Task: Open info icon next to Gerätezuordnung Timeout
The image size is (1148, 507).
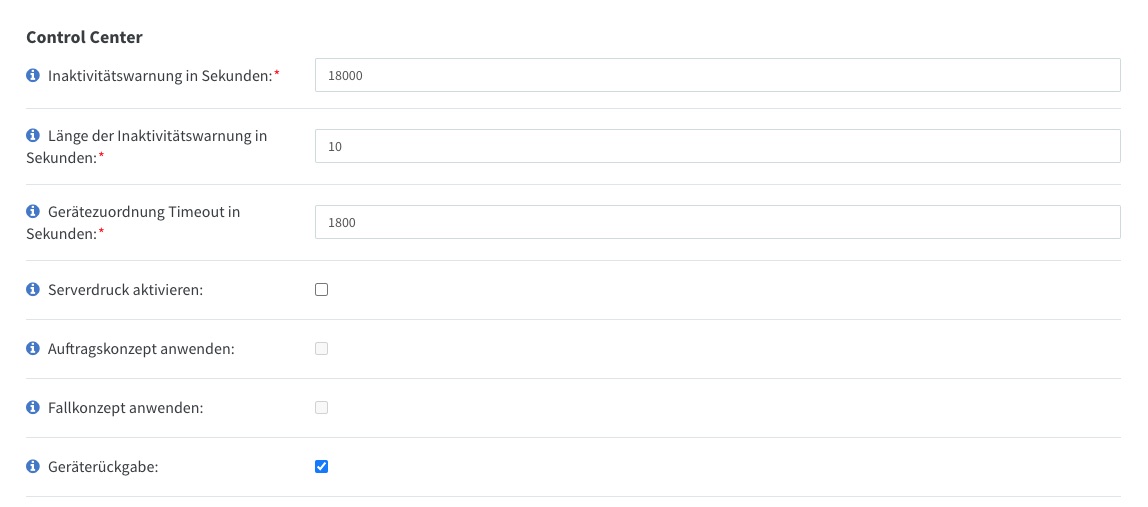Action: click(32, 212)
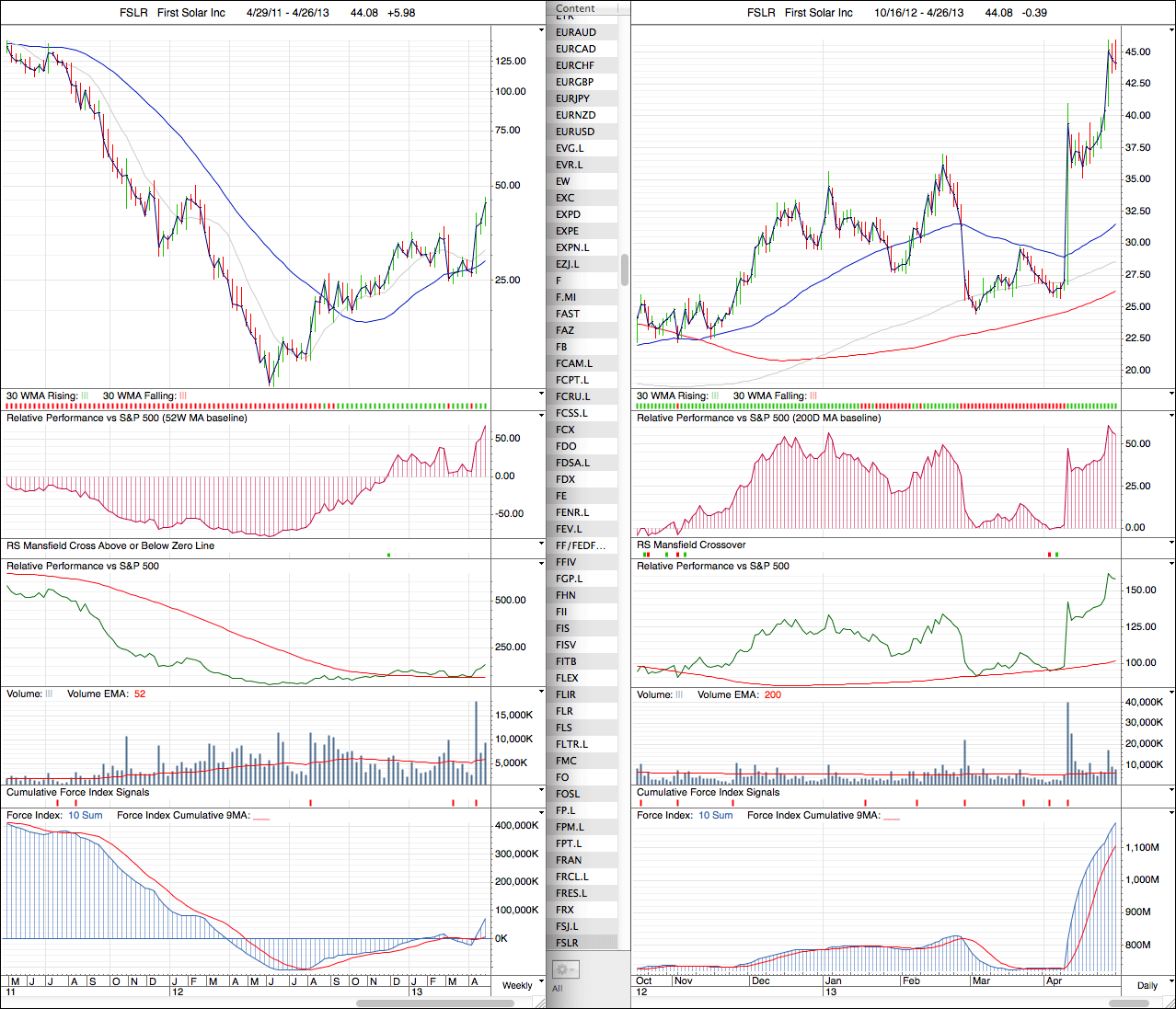Screen dimensions: 1176x1009
Task: Select FB in the symbol list
Action: click(561, 347)
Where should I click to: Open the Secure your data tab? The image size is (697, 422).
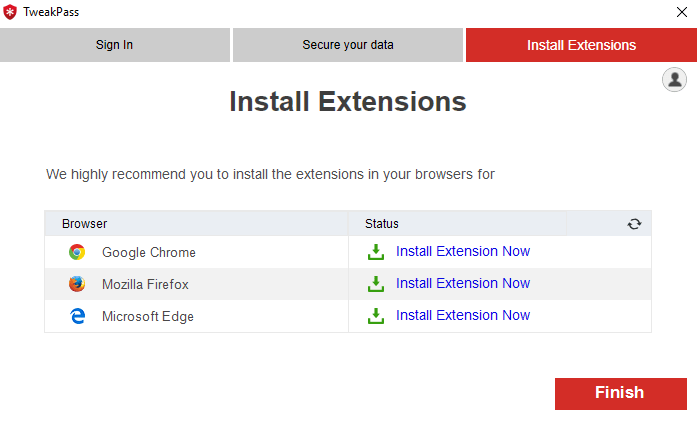(x=348, y=45)
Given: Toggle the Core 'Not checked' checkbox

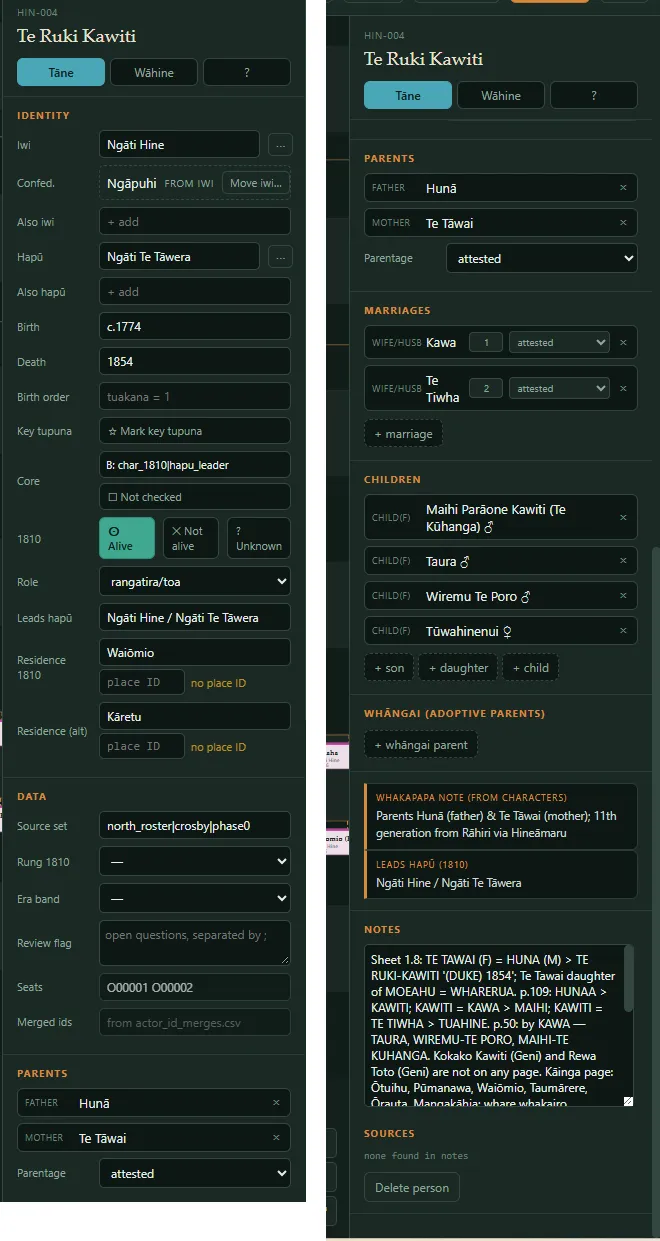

+--

The entries above need an exact copy without their pictures.

Response to the task
Task: Open info icon next to Gerätezuordnung Timeout
The image size is (1148, 507).
Action: click(32, 212)
Screen dimensions: 1176x1009
Task: Select FB in the symbol list
Action: click(561, 347)
Where should I click to: Open the Secure your data tab? The image size is (697, 422).
(x=348, y=45)
Given: Toggle the Core 'Not checked' checkbox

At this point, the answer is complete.